Familienfotografien wurden bald zu einem geschätzten Artikel. Die Familie als Basis des sozialen und emotionalen Lebens wurde als fotografisches Ereignis in den Familienkult integriert. Ein Gruppenbild der Höflingers von 1904 thematisiert den privaten Raum, suggeriert häuslichen Frieden und familiären Zusammenhalt und glorifiziert diese Sphäre gleichzeitig. Nur latent spiegelt sich der geschäftliche Erfolg, indem die Familienmitglieder in ihrer lockeren Haltung eine gewisse Existenzsicherheit ausstrahlen.

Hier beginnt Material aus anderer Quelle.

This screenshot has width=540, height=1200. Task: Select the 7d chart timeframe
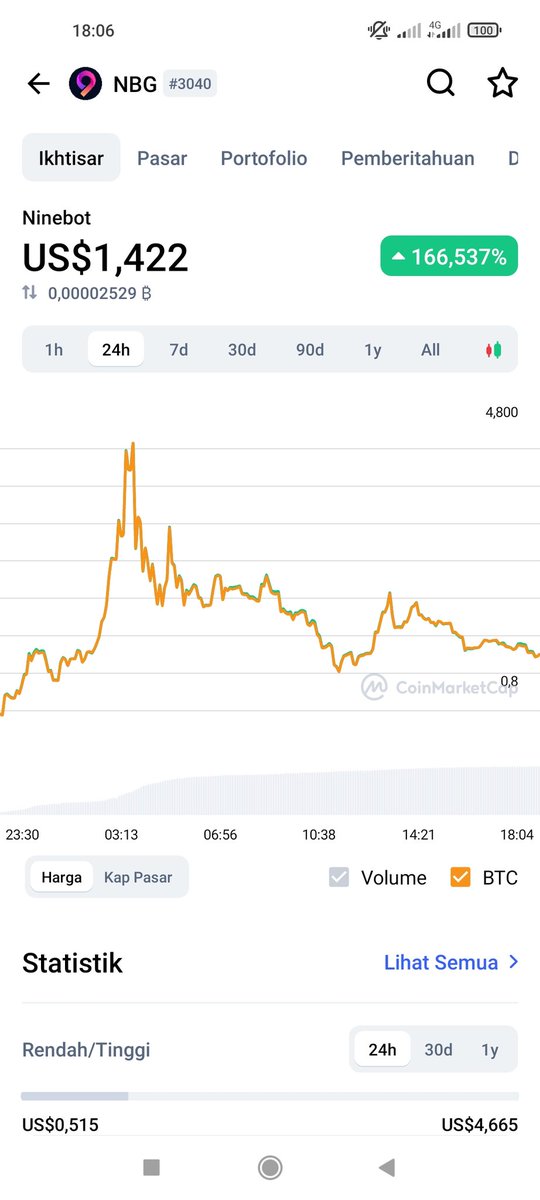(179, 350)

Abgesehen von Walter bilden die Blicke der Erwachsenen einen intimen Kreis, der vom Betrachter nicht durchbrochen werden kann. Durch den Nachwuchs blickt die ganze Familie in die Zukunft.
Die zugegebenermassen assoziative Montage der einzelnen Fotografien verdichtet sich in der Serie zu einem Mythos, dem es nicht an Lebendigkeit fehlt. Die Geschichten, die sich aus dem Studium der Fotografien ergeben haben, mögen aber auch durch ihre Zufälligkeit auffallen. Wieso die Fotografien genau das zeigen, was auf den Fotos erscheint und das verbergen, was wir nicht sehen, kann nicht vollständig geklärt werden. Auch den wirklichen Sinn dieser Fotografien, bzw. welches Selbstbild die Fotografen darin verewigt wissen wollten, muss schlussendlich ein Geheimnis bleiben:
„Wenn man aber sagt: ,wie soll ich wissen, was er meint, ich sehe ja nur seine Zeichen’ so sage ich: ,wie soll er wissen, was er meint, er hat ja auch nur seine Zeichen’ (Ludwig Wittgenstein, „Philosophische Untersuchungen“, Nr. 504)“.
Advisors:Haumann, Heiko
Faculties and Departments:04 Faculty of Humanities and Social Sciences > Departement Geschichte > Ehemalige Einheiten Geschichte > Osteuropäische und neuere Geschichte (Haumann)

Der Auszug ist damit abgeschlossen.